┌─ PROVIDED PASSAGE

A brown c engine. It said mix SAE 30 SA or SB oil at 16 to one. So that is probably where it come from. The we had went to SE by then. Every other week I needed to drop the muffler and clean exhaust ports. Rings stuck at about 300. I was mowing about 20 hours a week.

After the first summer I got some of that fancy 2T oil and ran all summer with only 1 port cleaning at 24 to one. I had a quietflight too, great for early summer mowing. Then I got a green brick, much more power. Paid the unheard of price of 100 dollars with tax. Used lawnboy oil at 32 to one. It put me thru college probably close to 2500 hour on it. 2 sets of wheels, one set of rings and a piston and one slightly used carb from a run without oil mower. Not one single other part, not even points, I just filed them once. My sister inherited it, she managed to bend the crank and break the ears off the crankcase. She has a talent. Now I have my 82 F engine. Probably 4 electronic ignitions. It is still going with one overhaul, 2 sets of wheels (needs another set of the front wheels) and several primer bulbs. I hope it lasts until I have to go electric.

└─
┌─ RECORD EXCERPTS

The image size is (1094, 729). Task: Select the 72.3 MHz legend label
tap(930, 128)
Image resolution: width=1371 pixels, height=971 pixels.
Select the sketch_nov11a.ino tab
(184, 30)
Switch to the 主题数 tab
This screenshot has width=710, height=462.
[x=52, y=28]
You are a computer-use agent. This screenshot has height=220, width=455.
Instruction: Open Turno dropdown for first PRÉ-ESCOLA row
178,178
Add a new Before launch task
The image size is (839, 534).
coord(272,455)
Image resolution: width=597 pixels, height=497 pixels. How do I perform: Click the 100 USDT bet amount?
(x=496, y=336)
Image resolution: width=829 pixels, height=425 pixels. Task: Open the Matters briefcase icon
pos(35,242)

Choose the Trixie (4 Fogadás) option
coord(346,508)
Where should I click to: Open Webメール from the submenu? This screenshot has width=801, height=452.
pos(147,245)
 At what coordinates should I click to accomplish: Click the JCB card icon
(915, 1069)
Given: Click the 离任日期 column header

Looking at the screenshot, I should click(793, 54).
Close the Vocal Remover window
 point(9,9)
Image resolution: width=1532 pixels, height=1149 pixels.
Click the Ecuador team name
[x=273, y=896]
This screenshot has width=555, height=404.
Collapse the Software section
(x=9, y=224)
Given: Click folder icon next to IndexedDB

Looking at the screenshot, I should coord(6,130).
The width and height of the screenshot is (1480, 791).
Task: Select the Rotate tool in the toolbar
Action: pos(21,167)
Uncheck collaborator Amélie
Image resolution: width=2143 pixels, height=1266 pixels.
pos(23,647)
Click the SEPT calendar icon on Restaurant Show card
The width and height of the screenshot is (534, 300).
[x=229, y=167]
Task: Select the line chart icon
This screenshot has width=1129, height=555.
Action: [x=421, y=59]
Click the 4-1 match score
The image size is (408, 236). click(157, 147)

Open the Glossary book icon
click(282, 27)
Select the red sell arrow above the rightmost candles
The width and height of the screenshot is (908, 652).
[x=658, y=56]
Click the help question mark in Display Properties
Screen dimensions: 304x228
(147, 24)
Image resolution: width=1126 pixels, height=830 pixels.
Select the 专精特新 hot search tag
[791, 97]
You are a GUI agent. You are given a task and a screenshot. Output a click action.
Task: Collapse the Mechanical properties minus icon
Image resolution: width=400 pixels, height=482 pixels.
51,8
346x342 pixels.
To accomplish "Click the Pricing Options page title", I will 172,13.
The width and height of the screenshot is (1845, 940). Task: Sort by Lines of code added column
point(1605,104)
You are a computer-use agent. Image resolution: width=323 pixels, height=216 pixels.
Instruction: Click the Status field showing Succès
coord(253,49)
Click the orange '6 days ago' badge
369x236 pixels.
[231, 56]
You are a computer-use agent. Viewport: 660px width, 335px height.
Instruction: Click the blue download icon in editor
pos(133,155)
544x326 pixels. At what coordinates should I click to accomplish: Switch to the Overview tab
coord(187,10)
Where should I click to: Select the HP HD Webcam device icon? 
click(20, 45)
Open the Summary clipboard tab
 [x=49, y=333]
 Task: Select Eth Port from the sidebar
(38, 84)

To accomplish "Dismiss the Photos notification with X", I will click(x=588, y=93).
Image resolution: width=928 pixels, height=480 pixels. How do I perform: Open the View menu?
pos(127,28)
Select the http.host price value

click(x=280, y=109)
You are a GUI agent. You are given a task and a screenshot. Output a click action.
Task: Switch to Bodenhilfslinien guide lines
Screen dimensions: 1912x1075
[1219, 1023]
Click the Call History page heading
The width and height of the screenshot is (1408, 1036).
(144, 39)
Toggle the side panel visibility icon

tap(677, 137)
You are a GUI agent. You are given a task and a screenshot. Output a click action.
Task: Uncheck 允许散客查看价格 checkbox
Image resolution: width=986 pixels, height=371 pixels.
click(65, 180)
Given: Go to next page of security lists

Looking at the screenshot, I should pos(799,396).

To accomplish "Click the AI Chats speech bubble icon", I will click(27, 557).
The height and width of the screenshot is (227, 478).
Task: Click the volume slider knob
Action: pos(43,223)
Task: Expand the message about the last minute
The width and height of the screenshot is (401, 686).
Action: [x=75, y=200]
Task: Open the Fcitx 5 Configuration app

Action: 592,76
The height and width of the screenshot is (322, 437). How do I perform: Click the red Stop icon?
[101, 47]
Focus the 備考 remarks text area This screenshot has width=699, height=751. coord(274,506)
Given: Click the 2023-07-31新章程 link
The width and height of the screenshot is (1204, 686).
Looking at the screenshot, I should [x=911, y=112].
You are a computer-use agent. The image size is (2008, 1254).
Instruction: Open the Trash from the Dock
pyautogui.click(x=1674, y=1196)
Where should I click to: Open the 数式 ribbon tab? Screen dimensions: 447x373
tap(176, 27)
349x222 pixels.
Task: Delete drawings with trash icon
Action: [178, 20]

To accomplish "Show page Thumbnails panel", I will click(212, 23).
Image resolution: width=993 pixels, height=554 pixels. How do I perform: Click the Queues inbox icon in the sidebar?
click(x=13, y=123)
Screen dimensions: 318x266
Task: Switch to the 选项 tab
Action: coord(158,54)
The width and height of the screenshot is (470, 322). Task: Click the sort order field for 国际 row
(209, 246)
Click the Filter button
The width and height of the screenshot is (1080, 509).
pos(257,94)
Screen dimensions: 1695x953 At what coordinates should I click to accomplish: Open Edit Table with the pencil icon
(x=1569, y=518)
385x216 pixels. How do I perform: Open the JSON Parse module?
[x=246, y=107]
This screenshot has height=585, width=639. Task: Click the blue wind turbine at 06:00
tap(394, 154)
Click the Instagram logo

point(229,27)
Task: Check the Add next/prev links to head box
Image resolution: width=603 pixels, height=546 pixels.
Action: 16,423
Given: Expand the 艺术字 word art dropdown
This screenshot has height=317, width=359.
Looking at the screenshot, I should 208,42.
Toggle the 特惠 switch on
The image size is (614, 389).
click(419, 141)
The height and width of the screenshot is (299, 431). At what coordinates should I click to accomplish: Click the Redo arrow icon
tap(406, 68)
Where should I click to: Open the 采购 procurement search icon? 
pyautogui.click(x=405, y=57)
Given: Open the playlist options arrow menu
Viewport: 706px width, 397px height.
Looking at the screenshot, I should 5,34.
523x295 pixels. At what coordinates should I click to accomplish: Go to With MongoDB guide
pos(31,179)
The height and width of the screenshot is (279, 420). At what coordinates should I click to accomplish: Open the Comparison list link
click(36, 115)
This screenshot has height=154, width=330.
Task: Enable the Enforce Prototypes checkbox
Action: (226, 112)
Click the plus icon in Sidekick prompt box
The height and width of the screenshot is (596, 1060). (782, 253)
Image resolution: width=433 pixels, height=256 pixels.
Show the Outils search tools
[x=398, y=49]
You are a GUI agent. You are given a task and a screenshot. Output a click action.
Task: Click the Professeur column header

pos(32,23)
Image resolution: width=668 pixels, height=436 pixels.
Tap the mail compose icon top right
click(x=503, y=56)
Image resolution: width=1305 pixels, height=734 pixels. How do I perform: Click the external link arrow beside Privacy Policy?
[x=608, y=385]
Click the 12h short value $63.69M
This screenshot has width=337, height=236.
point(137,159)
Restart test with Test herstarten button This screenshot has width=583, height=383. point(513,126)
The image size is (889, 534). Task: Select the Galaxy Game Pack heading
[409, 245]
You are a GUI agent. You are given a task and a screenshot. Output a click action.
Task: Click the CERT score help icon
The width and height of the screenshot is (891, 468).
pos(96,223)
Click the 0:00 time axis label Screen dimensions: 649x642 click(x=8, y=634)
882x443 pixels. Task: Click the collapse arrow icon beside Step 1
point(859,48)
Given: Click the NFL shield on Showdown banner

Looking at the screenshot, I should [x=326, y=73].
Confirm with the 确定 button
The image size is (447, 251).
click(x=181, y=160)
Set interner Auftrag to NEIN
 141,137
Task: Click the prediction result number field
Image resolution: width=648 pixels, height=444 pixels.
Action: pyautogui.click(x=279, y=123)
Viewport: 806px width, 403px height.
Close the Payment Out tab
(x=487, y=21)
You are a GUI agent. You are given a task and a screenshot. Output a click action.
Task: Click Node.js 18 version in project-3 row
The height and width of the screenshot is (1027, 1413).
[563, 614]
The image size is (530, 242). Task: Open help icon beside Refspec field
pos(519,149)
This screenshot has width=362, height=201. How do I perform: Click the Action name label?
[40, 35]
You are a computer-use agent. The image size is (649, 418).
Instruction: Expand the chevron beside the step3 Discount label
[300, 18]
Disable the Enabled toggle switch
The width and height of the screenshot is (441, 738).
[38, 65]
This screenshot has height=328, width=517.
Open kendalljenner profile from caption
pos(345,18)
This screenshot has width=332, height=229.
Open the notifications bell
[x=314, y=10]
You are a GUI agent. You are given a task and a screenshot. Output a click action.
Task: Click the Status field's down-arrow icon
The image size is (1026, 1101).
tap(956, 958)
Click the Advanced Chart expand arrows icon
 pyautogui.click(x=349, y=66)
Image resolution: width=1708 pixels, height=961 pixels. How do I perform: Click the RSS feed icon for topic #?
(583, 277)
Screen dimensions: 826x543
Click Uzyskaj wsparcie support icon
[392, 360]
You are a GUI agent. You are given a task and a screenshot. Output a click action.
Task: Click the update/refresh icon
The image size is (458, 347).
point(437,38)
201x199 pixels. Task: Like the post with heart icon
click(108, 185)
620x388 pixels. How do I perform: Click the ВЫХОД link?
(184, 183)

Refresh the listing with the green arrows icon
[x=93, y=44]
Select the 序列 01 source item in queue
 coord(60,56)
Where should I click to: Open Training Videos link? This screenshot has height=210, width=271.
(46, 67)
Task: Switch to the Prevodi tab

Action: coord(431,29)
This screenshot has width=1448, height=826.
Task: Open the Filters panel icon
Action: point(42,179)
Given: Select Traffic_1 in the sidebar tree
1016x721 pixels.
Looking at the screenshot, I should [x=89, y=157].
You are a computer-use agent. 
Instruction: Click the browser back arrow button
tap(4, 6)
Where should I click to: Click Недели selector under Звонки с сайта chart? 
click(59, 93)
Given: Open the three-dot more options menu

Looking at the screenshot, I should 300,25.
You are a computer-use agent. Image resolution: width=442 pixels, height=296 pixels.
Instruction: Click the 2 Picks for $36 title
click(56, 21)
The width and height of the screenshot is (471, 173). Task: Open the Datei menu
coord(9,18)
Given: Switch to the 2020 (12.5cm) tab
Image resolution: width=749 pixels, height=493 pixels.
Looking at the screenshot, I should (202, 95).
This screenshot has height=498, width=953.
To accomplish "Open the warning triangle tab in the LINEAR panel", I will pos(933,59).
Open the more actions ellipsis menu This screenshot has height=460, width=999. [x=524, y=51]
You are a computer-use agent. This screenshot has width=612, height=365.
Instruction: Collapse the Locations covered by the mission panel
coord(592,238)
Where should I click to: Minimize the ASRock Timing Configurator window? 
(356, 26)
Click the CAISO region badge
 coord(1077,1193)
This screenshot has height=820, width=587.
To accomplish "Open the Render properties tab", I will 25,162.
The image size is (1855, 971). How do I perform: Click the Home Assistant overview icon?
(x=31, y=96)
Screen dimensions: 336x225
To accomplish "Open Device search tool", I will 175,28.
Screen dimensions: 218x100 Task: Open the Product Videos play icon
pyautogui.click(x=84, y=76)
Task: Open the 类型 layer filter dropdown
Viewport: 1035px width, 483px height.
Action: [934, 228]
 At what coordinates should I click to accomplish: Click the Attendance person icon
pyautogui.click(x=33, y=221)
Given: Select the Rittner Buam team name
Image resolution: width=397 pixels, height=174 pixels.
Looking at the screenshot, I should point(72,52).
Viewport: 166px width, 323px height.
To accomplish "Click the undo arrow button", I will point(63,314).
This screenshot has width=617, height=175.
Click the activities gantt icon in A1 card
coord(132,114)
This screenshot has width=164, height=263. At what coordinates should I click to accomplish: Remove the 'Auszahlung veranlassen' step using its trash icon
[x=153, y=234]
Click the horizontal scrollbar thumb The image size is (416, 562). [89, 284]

└─

SET PROBLEM: Carry on the account of two-stroke mower engines and their oil mixtures, beginning after its last sentence.

REPLY TO THE TASK:
Rod
Your $100. green brick top sounds like my ‘75 7024. It now has 265 hours (hour meter) since it was rebuilt 4 years ago, The spark plug has yet to be removed. One of the questions I am trying to answer is how long can a Lawn Boy two cycle run before fouling a plug. I check the ports at 100 hour intervals, and so far have found very little (soft) carbon, and a few strokes with a round brush cleans them right up. The factory manuals from 45 years ago when this mower was made state plug cleaning every 25 hrs. and port cleaning every 50 hrs. What a difference oil makes. Although Lawn Boy had their own oil at the time it left the same hard carbon deposits as the SAE 30 W they were recommending only a few years earlier. Previously to this last rebuild I tried several different two cycle oils at different ratios and determined that the more oil you mix in the more carbon build up you get. Because of this and the fact that a Lawn Boy is a low RPM two cycle I have run only 50:1 mix of non synthetic in this rebuilt engine from the start. Four cycle motor oil would not be something I would use in a two cycle. When four cycle oil was being recommended in two cycles engines years ago that was the only oil available. Finally oil companies developed specific oil for two cycles and today it’s a whole different ball game. The difference in engine wear from using a four cycle oil versus a two cycle oil in a two cycle engine is a moot point since they both will provide lubrication equally well. The difference is what happened when the oil burns and what it leaves behind. Today’s two cycle oil burns cleaner, smokes less and leaves soft carbon deposits that are less likely to score pistons and seize rings, two of the major causes of two cycle engine failure.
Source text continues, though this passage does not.